Re: Speed dblink using alternate libpq tuple storage - Mailing list pgsql-hackers

From Marko Kreen
Subject Re: Speed dblink using alternate libpq tuple storage
Date
Msg-id 20120401230327.GA24637@gmail.com
Whole thread Raw
In response to Re: Speed dblink using alternate libpq tuple storage  (Tom Lane <tgl@sss.pgh.pa.us>)
Responses Re: Speed dblink using alternate libpq tuple storage  (Tom Lane <tgl@sss.pgh.pa.us>)
List pgsql-hackers
On Sun, Apr 01, 2012 at 05:51:19PM -0400, Tom Lane wrote:
> I've been thinking some more about the early-termination cases (where
> the row processor returns zero or longjmps), and I believe I have got
> proposals that smooth off most of the rough edges there.
> 
> First off, returning zero is really pretty unsafe as it stands, because
> it only works more-or-less-sanely if the connection is being used in
> async style.  If the row processor returns zero within a regular
> PQgetResult call, that will cause PQgetResult to block waiting for more
> input.  Which might not be forthcoming, if we're in the last bufferload
> of a query response from the server.  Even in the async case, I think
> it's a bad design to have PQisBusy return true when the row processor
> requested stoppage.  In that situation, there is work available for the
> outer application code to do, whereas normally PQisBusy == true means
> we're still waiting for the server.
> 
> I think we can fix this by introducing a new PQresultStatus, called say
> PGRES_SUSPENDED, and having PQgetResult return an empty PGresult with
> status PGRES_SUSPENDED after the row processor has returned zero.
> Internally, there'd also be a new asyncStatus PGASYNC_SUSPENDED,
> which we'd set before exiting from the getAnotherTuple call.  This would
> cause PQisBusy and PQgetResult to do the right things.  In PQgetResult,
> we'd switch back to PGASYNC_BUSY state after producing a PGRES_SUSPENDED
> result, so that subsequent calls would resume parsing input.
> 
> With this design, a suspending row processor can be used safely in
> either async or non-async mode.  It does cost an extra PGresult creation
> and deletion per cycle, but that's not much more than a malloc and free.

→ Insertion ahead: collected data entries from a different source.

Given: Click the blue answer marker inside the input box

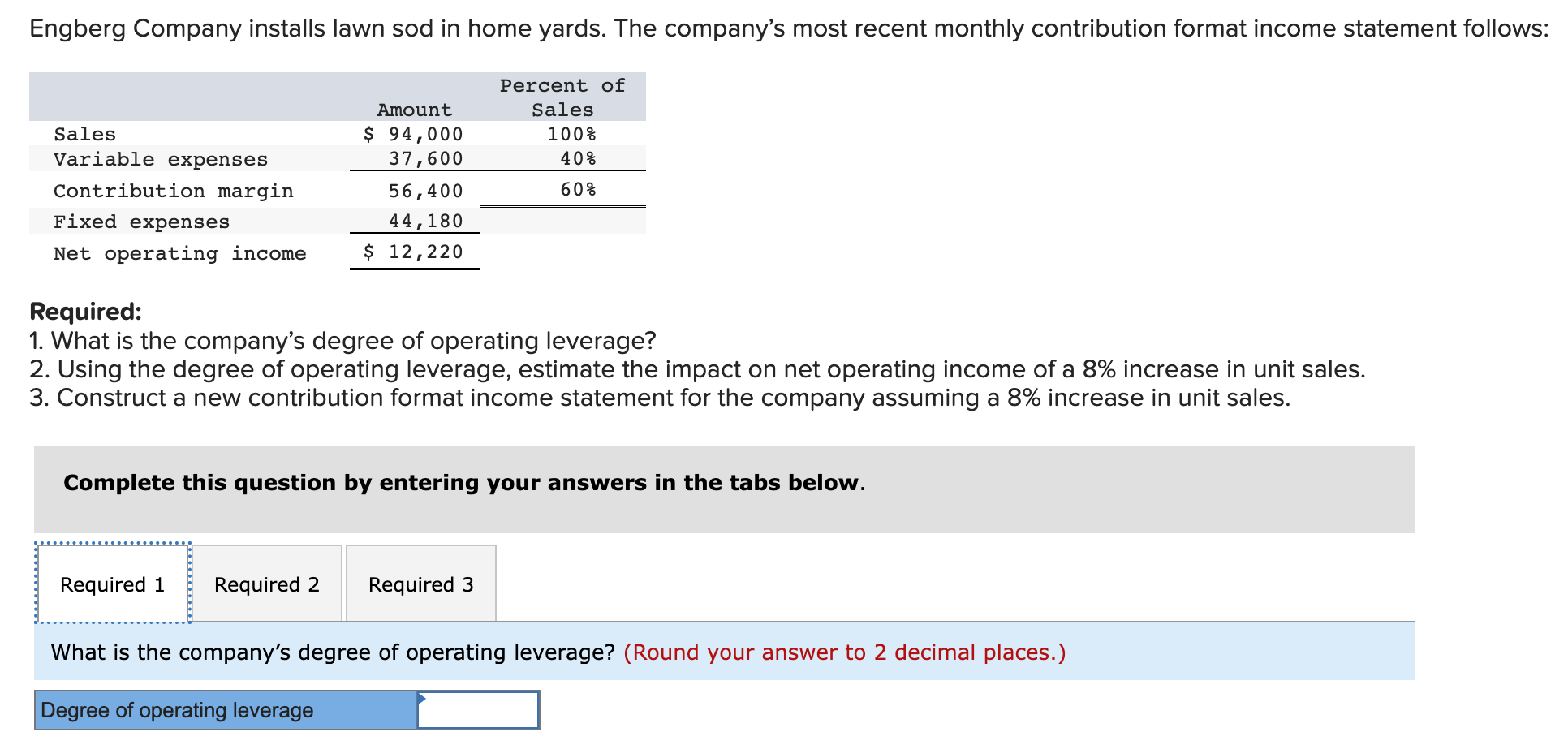Looking at the screenshot, I should coord(423,700).
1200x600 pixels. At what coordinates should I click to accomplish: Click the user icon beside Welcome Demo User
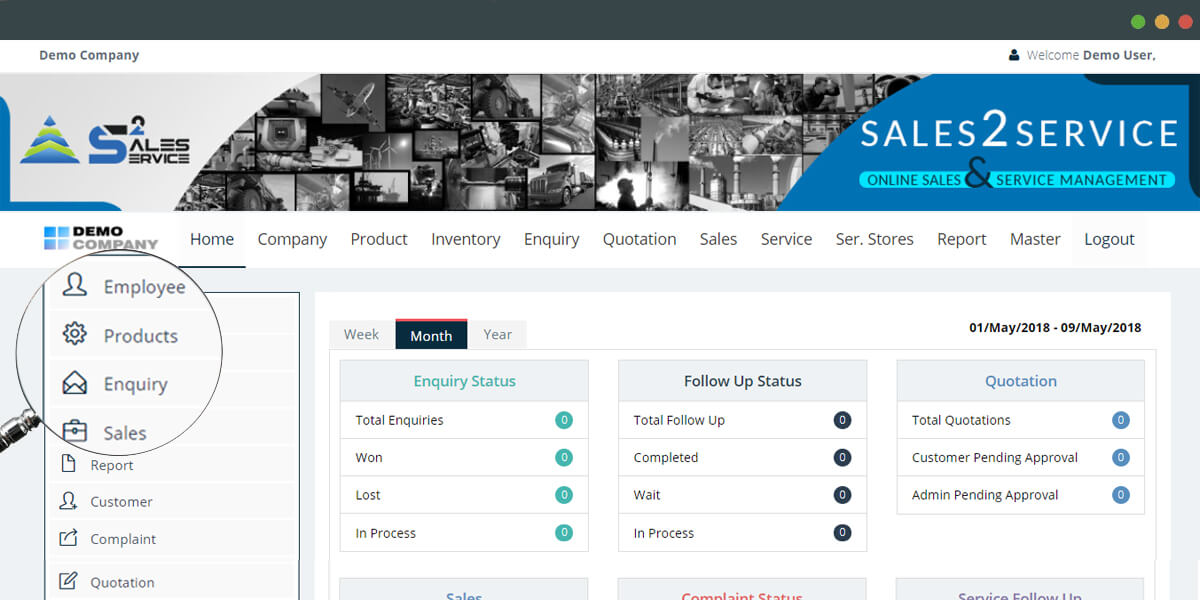(1013, 54)
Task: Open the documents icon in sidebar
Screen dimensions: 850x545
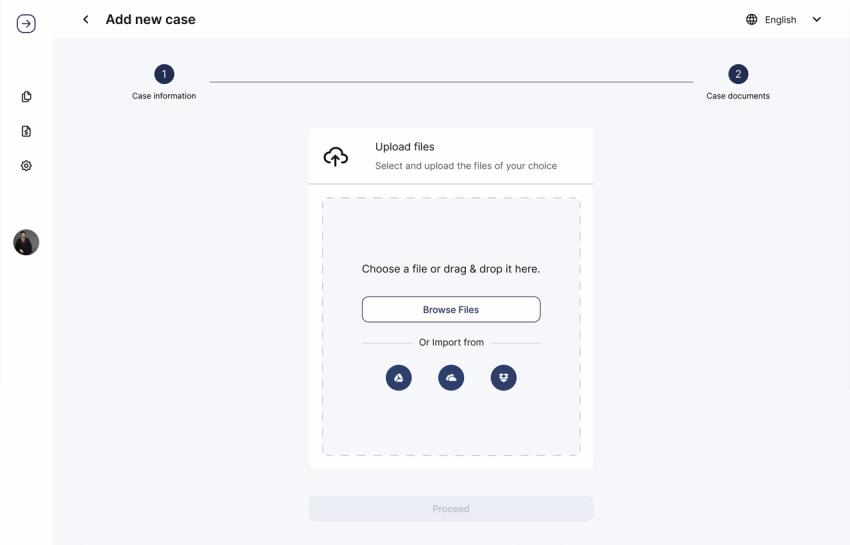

I added extra magic to PQisBusy(), you are adding extra magic to
PQgetResult().  Not much difference.

Seems we both lost sight of actual usage scenario for the early-exit
logic - that both callback and upper-level code *must* cooperate
for it to be useful.  Instead, we designed API for non-cooperating case,
which is wrong.

So the proper approach would be to have new API call, designed to
handle it, and allow early-exit only from there.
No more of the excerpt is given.